In 2018, Bloodworth-Thomason wrote a guest column for The Hollywood Reporter in which she stated that, starting in 1995, then-president of CBS Les Moonves kept her shows off the air for seven years, derailing her career by turning down every pilot she proposed, despite her having what was at the time the largest writing and producing contract in the history of CBS.

=== Other work ===
Her first novel, Liberating Paris, was published in 2004. Variety reported in March 2005 that the Thomasons were working on a screen adaptation of the novel, with actors Michelle Pfeiffer, Billy Bob Thornton, and Dwight Yoakam committed to the film despite there being no completed script. It was one of two film projects that the Thomasons were to produce with Jeff Sagansky, the other being a Bloodworth-Thomason script called Southern Comfort, based on a 2001 documentary of the same name by filmmaker Kate Davis. A new series, 12 Miles of Bad Road, was slated to debut on HBO. The show starred Gary Cole and Lily Tomlin. After six episodes of a proposed ten-episode run were shot, the show was dropped by HBO before being broadcast.

Her documentary Bridegroom premiered at the 2013 Tribeca Film Festival.

In 2015, Bloodworth-Thomason wrote a revised book to a reworked musical version of First Wives Club.

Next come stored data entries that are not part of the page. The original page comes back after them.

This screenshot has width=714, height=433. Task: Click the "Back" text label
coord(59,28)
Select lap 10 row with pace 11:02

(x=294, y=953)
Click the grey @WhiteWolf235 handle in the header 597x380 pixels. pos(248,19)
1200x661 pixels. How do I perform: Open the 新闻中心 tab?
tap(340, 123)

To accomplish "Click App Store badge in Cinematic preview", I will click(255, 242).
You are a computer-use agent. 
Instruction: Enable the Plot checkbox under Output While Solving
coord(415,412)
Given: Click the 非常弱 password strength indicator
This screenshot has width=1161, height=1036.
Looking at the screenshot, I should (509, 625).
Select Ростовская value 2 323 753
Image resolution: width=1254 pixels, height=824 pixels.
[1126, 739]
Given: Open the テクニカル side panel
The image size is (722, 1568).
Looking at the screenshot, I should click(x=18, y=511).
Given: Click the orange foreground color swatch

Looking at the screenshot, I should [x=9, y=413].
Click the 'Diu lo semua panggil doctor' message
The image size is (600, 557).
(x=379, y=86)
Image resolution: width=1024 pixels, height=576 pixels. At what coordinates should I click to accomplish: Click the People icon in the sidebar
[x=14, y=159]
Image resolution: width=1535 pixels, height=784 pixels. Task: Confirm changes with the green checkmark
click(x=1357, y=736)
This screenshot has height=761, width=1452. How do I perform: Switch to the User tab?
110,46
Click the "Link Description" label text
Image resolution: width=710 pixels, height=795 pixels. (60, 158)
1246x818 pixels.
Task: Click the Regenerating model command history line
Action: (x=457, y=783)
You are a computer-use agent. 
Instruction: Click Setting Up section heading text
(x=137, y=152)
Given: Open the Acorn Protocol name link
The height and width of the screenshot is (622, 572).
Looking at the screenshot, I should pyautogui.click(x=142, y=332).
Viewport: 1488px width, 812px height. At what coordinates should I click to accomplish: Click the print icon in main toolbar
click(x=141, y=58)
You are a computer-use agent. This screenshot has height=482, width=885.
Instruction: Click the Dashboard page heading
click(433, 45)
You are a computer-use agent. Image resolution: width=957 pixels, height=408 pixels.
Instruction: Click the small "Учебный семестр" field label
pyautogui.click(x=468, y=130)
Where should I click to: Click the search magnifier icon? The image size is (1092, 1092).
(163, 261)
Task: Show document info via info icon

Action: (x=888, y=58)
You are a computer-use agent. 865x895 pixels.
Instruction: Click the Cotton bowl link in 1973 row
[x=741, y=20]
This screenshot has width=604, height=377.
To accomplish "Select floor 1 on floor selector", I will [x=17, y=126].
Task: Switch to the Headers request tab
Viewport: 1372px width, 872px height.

== Friendship with the Clintons ==
The Thomasons' friendship with the Clintons dates to Bill Clinton's days as governor of Arkansas. During the 1992 Democratic Party presidential primaries, they were credited with building support for Clinton in Hollywood donor circles, helping override initial skepticism for his centrist ideology. The couple created several short-subject political promotional films for Clinton and for other candidates, such as General Wesley Clark's presidential bid and Hillary Clinton's run for the United States Senate.